Recall the plot of our over-simplified loss function from earlier (if you’re new, just look at the plot below instead). Especially, I want to focus on the two parts of the function which I’ve marked as $A$ and $B$.
In section $A$, the slopes at points $1$ and $2$ are nearly the same; the loss function itself is nearly a straight line in that part. On the other hand, in section $B$, the slopes at points $1$ and $2$ have considerable difference.
That being said, note that the points in section $A$ are further away from the minimum than those in section $B$. What does this tell us? When we are close to the minimum, the rate at which the slope of the loss function changes is higher than when we are far from it. Since the rate at which the loss function changes is its first order derivative (i.e. slope), the rate at which the slope itself changes is its second order derivative, which is sometimes referred to as its curvature. In section $A$, we have a low curvature region and in $B$, we have a high curvature region.
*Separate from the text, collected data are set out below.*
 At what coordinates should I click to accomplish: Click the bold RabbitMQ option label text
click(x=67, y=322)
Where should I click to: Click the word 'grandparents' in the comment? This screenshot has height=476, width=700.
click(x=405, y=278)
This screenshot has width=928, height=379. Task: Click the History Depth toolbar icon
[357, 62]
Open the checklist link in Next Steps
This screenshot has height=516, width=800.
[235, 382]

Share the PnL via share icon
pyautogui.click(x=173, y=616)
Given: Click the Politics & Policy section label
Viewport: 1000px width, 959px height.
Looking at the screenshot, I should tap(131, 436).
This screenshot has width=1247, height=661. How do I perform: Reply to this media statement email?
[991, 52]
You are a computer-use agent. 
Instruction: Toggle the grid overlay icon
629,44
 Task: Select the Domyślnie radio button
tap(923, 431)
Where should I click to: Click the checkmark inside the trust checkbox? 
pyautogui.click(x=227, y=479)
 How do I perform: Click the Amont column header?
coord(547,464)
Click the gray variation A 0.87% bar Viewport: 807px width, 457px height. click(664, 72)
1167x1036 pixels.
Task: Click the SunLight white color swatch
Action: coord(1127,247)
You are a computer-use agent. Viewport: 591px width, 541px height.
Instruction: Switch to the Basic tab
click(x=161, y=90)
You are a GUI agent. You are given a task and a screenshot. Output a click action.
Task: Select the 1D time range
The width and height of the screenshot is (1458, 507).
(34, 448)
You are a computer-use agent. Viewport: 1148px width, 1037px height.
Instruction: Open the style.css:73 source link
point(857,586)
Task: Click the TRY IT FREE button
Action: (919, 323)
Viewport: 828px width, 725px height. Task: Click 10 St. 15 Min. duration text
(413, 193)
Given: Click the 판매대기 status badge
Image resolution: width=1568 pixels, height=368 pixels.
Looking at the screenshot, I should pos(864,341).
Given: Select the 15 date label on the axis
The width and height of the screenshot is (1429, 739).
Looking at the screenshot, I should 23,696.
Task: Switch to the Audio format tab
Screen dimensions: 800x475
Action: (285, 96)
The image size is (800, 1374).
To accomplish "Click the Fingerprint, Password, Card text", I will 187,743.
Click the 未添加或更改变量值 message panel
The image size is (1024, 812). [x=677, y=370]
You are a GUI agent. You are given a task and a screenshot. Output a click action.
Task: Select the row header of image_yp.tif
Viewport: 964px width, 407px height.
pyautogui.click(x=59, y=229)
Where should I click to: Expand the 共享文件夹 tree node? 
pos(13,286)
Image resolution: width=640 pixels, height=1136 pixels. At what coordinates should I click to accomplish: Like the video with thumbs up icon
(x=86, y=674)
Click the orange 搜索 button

This is how second order derivatives can provide us unseful information about the loss function’s extrema. Let’s see how Newton’s Method exploits this phenomenon.
Newton’s Method
This method works on the fact that most loss functions can be approximated as quadratic functions when we are close to their minima. In a way, the over-simplified loss function we saw above is approximately how any loss function would look if we zoomed in on their minima.
That being said, we need some way to approximate the loss function at that point with a quadratic function. For this, we use the Taylor series approximation. In general, a scalar function $f(x)$ (a function whose inputs are scalar) can be approximated around a point $x_{0}$ in it’s domain with the following expression:
\[f(x)=f(x_{0})+(x-x_{0})\left[\frac{df}{dx}\right]_{x=x_{0}}+(x-x_{0})^{2}\left[\frac{d^{2}f}{dx^{2}}\right]_{x=x_{0}}+(x-x_{0})^{3}\left[\frac{d^{3}f}{dx^{3}}\right]_{x=x_{0}}+\;...\]If $x$ is a vector instead of a scalar, then the equation modifies to the one shown below.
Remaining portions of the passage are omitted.